Ceux qui avaient enterré Mario Cipollini se sont trompés. Deux fois. Après sa victoire à Blois, le coureur italien a réédité le coup à Amiens. Au terme d'une ligne droite longue de 1700 mètres, semblable au final de la veille sur les bords de la Loire, il a pu mesurer en tournant la tête la marque de respect imposé à ses adversaires: une longueur! Résultat: au championnat officieux des meilleurs sprinters du Tour 99, Mario Cipollini égalise le score de Tom Steels: deux victoires partout.

La deuxième leçon à retenir au terme d'une étape longue de 233,5 kilomètres, est la nouvelle défaite d'Erik Zabel malchanceux avec une crevaison à 11 kilomètres de l'arrivée. Même si le peloton a quelque peu levé le pied pour permettre à l'Allemand de revenir plus facilement – c'est Mario Cipollini qui le dit –, Erik Zabel est apparu émoussé comparé à l'explosivité de Tom Steels qui termine fort et surtout la maîtrise tactique du vainqueur, parfaitement emmené par ses deux fidèles «poissons-pilotes», Gian Matteo Fagnini et Mario Scirea.

Mario Cipollini joue habilement face au public et aux médias de sa beauté et de son charisme, mais le champion italien a de la classe: il est toujours reconnaissant pour le travail effectué par ses équipiers. Après avoir avoué avec fracas mercredi toute l'amertume qu'il éprouvait à se sentir bientôt exclu d'une équipe qu'il chérit, il a confié jeudi que de l'eau avait coulé sous les ponts. «Nous avons eu une discussion avec toute l'équipe. D'une situation fermée envers moi, nous sommes passés à une situation plus ouverte. Il n'y rien de définitif mais je ne cache pas que face aux propositions extérieures, je suis sentimentalement lié à la Saeco.»

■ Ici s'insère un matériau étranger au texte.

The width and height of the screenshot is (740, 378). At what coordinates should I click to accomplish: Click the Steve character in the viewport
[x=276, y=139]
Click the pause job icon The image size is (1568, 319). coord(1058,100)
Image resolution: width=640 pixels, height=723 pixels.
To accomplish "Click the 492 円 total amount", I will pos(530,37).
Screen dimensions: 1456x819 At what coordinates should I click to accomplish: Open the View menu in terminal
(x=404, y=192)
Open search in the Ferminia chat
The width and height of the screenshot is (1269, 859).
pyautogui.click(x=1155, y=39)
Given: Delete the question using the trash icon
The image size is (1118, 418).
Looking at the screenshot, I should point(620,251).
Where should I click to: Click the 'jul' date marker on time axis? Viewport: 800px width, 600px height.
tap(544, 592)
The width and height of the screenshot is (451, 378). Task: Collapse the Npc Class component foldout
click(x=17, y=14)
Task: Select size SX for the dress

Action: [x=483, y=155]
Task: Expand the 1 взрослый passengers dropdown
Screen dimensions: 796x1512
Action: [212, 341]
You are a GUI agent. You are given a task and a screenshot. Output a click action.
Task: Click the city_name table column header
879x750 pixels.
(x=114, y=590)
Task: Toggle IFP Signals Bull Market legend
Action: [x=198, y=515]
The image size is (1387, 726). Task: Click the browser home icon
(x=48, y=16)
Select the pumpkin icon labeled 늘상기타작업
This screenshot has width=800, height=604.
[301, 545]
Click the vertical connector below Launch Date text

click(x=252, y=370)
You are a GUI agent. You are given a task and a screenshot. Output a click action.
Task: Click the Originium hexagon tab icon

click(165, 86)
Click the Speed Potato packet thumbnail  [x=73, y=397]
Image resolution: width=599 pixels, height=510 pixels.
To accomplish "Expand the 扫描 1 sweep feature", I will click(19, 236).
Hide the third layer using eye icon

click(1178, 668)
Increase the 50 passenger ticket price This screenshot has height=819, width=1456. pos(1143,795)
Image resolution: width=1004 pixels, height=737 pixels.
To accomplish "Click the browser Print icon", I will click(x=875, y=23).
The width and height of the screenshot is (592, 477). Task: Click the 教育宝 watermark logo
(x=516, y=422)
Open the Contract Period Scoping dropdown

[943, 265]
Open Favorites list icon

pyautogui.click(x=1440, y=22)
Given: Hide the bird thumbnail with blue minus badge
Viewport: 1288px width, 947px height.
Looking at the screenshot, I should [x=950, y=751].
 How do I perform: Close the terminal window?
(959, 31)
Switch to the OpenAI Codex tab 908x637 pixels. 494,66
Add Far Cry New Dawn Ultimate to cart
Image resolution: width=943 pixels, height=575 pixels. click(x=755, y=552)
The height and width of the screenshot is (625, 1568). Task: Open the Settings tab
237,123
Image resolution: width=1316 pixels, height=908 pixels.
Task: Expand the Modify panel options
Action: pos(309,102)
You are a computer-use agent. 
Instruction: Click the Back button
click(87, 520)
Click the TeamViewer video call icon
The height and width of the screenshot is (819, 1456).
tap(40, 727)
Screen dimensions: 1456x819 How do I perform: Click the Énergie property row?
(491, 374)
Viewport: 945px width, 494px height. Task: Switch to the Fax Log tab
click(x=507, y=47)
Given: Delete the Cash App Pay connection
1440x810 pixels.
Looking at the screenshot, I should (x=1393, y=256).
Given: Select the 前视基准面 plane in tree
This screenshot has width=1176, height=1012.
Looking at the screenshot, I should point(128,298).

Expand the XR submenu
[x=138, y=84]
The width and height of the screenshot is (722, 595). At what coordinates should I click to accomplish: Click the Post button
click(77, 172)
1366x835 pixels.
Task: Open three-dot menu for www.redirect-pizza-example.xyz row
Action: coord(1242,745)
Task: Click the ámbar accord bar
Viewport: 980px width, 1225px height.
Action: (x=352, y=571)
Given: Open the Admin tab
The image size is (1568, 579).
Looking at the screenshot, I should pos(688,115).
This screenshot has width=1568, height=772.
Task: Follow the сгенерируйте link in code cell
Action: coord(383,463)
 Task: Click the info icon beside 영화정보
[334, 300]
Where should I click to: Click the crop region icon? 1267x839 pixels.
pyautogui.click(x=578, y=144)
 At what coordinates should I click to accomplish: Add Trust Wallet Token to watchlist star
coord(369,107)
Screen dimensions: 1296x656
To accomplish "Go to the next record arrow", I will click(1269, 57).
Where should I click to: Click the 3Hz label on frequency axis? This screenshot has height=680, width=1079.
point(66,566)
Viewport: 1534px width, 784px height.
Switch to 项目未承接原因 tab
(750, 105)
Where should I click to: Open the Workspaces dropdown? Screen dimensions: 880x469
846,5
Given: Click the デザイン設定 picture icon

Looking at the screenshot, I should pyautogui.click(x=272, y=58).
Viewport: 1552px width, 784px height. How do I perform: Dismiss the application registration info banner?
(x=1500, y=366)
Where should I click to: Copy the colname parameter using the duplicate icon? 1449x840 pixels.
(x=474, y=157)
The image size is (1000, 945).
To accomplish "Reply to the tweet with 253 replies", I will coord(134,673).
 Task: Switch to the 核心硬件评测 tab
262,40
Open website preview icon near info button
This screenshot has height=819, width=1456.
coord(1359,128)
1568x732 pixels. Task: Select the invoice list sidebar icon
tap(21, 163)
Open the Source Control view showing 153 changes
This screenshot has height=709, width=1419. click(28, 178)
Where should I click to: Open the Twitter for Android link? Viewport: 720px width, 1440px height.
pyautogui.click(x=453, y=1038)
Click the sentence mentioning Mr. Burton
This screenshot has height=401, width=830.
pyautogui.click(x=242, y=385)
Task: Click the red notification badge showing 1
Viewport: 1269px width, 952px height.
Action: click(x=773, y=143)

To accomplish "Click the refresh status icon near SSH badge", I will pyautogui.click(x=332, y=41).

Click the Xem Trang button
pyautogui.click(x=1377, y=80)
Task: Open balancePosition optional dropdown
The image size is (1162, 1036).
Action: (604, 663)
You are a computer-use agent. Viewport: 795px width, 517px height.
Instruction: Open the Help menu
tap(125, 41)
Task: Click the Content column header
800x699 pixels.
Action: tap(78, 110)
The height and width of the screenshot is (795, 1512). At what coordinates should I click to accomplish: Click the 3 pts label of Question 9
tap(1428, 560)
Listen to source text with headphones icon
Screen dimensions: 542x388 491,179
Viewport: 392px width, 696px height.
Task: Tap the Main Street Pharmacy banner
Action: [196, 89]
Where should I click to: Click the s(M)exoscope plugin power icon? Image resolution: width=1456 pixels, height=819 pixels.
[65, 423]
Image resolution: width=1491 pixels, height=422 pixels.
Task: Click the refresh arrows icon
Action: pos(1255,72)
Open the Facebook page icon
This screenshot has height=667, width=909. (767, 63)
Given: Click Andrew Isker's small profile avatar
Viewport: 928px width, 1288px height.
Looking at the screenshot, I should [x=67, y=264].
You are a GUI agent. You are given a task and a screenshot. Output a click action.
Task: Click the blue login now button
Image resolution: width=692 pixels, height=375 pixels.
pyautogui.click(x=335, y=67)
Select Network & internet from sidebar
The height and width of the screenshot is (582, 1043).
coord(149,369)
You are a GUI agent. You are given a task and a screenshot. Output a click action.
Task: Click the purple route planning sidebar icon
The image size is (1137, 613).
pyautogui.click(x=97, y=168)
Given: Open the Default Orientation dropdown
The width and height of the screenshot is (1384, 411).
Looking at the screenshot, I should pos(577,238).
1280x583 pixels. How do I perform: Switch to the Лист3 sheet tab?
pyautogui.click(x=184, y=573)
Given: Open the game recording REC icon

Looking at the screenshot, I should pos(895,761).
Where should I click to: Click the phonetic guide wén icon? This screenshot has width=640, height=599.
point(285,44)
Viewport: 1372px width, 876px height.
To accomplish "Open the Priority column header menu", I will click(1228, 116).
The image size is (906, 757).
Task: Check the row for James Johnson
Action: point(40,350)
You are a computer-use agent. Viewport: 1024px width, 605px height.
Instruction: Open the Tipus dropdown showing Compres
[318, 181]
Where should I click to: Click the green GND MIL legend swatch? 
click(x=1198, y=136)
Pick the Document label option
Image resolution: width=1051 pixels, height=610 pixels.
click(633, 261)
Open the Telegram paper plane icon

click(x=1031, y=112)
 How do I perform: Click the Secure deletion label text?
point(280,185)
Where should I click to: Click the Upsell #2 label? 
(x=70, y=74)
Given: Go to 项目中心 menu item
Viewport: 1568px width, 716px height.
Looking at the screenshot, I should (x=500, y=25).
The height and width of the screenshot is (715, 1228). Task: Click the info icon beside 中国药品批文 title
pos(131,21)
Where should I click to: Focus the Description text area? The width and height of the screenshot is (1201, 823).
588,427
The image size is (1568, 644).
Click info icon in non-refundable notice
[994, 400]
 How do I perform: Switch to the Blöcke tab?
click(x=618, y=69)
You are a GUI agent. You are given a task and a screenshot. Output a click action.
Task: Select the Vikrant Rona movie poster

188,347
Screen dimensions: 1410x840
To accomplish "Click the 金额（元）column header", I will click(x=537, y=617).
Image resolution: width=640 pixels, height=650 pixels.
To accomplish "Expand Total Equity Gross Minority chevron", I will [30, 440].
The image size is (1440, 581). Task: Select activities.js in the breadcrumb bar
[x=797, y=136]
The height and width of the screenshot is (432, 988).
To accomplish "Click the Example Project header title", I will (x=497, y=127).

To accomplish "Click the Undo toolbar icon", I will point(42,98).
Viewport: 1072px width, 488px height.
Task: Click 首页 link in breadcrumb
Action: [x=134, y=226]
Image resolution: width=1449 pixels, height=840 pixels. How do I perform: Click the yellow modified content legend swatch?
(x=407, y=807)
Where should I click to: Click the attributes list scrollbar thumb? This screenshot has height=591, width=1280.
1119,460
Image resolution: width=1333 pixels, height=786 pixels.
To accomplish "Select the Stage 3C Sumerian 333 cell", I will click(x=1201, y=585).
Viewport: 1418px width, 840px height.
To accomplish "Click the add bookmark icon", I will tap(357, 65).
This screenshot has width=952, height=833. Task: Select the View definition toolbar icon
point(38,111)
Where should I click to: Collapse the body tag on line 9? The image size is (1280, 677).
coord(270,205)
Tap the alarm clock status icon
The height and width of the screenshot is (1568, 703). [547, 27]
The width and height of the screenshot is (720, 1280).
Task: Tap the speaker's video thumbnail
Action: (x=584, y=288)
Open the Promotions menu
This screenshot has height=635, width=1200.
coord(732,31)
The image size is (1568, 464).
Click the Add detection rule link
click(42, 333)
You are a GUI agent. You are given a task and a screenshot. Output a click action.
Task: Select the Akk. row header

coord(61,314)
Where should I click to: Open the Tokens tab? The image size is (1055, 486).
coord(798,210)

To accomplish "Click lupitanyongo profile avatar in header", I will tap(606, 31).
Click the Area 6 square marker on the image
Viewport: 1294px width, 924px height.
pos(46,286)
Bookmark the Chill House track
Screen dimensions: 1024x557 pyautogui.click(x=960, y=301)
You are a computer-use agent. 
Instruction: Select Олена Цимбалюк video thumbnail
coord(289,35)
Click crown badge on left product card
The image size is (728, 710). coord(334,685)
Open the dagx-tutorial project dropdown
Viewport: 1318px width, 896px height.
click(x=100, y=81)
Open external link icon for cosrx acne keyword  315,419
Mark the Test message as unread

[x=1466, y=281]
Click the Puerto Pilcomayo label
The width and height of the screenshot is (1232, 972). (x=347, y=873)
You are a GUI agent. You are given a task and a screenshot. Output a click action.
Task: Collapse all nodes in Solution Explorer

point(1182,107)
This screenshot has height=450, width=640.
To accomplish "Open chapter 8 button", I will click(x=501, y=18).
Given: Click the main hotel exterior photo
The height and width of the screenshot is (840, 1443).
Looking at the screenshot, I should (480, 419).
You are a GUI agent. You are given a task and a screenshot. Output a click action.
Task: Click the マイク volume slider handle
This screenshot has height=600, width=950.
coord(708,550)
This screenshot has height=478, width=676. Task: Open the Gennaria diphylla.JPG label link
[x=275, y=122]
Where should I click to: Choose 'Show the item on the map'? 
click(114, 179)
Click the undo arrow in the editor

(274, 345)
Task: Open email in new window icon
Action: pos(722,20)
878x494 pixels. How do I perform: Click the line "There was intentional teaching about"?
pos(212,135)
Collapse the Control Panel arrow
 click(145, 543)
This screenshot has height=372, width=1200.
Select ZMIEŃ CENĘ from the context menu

Encore une fois l'étape a été marquée par une longue échappée avortée à une poignée de kilomètres de l'arrivée. Partis la fleur au fusil, malgré un vent souvent contraire, une dizaine de coureurs sous l'impulsion de Jacky Durand et Thierry Marichal ont tenté l'aventure au long cours qui leur a permis de compter jusqu'à six minutes et quinze secondes d'avance sur le peloton. Mais de l'échappée, rejointe à 50 kilomètres de l'arrivée par Carlos Da Cruz et Magnus Backstedt partis en contre, seul le leader du classement de la montagne Mariano Piccoli qui a glané encore quelques points en chemin y trouvera motif de satisfaction.

Une fois de plus la gloire est réservée aux flèches cinglantes du peloton et à leur puissance qui émeut même le premier d'entre eux, «Super-Mario». «Les sprints massifs offrent au public beaucoup de spectacle. A la télévision, je ressens beaucoup d'émotion devant la force que dégagent les coureurs.» Et devant l'éclat du maillot jaune, toujours porté par le véloce Jaan Kirsipuu, troisième du sprint à Amiens.